Wednesday, July 30, 2008

Energy Solutions: "First Costs are Not Last Costs"

I had a great conversation this week with a colleague. She made one of those profound statements that instantly and thoroughly resonated with me, as I think it will for you:

“First costs are not last costs.”

As anyone who promotes industrial energy efficiency knows, facility managers operate with tight budgets. First costs—meaning the initial cost of buying an asset—are the sole focus of a hard-nosed procurement director. The procurement director's neck is on the line for minimizing costs today. He couldn’t care less if the lowest-cost assets actually lead to excessive energy or maintenance expenses for years to come. Those costs simply become another manager's problem. Unfortunately, the opportunities for bad procurement choices are many. The typical industrial facility will consume a significant volume of hardware, lubricants, tools, filters, and other consumables that are integral to the facility’s daily functioning.
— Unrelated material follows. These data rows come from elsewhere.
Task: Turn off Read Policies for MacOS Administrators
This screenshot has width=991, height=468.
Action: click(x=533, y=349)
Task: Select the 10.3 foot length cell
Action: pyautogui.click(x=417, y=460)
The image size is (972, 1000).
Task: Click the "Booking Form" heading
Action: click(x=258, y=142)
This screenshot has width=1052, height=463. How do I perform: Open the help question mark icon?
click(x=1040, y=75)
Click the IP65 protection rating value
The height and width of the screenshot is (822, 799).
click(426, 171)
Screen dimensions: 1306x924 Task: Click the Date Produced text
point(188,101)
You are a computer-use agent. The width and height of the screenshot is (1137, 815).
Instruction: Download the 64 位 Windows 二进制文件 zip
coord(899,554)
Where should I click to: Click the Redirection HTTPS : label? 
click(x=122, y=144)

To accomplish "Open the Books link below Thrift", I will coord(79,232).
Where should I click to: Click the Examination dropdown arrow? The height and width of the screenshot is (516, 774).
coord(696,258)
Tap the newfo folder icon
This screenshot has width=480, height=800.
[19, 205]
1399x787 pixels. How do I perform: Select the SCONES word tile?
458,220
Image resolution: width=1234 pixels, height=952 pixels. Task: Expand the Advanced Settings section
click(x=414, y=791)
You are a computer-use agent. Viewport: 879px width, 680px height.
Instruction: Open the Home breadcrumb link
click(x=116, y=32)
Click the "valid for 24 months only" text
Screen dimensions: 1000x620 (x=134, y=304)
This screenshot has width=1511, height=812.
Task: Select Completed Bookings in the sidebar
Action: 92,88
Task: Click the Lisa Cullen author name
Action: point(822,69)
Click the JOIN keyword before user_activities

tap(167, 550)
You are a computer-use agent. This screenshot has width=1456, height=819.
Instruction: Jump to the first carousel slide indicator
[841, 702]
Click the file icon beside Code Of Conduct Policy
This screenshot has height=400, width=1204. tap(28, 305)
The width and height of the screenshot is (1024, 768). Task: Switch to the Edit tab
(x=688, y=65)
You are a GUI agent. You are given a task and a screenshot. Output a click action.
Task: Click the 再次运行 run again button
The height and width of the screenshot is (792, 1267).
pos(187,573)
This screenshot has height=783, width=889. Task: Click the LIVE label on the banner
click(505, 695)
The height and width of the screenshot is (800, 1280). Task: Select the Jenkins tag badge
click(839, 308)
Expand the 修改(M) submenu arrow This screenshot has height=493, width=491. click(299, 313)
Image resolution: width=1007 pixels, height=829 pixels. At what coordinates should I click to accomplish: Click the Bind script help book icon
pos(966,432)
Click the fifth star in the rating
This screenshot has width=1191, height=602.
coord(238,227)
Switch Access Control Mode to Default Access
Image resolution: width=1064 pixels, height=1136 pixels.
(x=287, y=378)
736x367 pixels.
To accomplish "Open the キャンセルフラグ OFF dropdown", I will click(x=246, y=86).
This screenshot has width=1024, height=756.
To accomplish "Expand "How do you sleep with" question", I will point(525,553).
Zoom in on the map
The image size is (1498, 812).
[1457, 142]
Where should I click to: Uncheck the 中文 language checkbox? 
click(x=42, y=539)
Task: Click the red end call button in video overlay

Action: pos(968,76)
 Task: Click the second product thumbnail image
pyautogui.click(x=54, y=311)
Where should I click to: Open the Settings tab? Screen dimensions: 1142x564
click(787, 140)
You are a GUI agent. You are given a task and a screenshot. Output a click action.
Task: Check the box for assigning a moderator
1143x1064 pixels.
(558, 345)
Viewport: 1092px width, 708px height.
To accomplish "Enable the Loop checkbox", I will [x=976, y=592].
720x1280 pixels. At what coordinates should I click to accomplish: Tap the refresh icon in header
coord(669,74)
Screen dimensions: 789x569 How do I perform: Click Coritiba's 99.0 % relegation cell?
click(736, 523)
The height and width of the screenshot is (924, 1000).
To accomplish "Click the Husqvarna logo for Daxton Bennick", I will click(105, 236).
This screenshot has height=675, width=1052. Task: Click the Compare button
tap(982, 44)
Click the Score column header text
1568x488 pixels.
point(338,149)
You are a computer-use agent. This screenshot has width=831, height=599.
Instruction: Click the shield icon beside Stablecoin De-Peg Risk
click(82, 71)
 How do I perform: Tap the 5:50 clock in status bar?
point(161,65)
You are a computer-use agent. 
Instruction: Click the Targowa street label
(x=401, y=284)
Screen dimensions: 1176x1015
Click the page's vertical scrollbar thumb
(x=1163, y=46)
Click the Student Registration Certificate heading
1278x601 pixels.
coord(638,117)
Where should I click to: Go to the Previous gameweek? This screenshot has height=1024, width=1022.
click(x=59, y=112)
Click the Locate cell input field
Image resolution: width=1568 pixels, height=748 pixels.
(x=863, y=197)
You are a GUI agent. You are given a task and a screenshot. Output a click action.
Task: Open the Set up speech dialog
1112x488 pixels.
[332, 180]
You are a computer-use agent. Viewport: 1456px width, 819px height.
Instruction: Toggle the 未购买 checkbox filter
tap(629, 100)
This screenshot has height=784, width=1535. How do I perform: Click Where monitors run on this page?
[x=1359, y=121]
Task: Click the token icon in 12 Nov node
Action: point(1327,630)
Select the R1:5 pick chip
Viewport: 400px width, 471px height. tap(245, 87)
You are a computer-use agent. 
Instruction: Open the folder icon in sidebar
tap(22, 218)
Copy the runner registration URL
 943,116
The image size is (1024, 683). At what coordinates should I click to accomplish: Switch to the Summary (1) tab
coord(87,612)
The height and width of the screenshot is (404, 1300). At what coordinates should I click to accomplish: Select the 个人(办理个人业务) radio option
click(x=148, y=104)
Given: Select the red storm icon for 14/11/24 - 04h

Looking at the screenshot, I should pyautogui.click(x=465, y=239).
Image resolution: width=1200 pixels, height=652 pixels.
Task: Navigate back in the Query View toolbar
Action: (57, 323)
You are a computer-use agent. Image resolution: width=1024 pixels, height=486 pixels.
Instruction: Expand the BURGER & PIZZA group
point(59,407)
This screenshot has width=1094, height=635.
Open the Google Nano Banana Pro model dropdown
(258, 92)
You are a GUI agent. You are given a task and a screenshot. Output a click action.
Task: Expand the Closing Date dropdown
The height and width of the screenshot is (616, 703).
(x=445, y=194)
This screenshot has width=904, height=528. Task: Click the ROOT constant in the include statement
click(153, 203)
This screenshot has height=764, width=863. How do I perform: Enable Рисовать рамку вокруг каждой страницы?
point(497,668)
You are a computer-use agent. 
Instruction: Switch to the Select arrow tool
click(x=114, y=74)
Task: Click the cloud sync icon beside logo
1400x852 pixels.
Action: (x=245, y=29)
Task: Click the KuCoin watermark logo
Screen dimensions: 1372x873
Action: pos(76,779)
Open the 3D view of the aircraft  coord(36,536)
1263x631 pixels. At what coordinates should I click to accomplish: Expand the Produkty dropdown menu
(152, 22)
The procurement director will secure products from the lowest bidders—supposedly ensuring the company’s out-of-pocket expenditure is minimized. Unfortunately, the “cheapest” selection is not always the most durable, especially when it comes to valves, steam traps, couplings, and similar hardware. That which wears out faster is replaced more frequently. Similarly, capital investments in energy system maintenance and upgrades may be scaled back to satisfy this year’s spending limits—a great idea until the sacrifice of proper instrumentation, insulation, condensate return, and commissioning results in excessive energy loss that stripped-down assets will endure—often for years or decades to come. So who’s to blame? The procurement director makes his bonus today by keeping first costs to a minimum. Other department managers will bear the costs of energy and labor that compensate for these bad choices. Facility-wide financial performance suffers as a result.

The alternative to this dilemma is to use life-cycle cost criteria. In other words, asset selection is predicated on the total cost of ownership, which includes the first (initial investment) cost as well as energy, maintenance, and financial carrying cost over the asset’s useful life. To make this happen, top management must ensure that procurement managers have the incentive to use life-cycle criteria.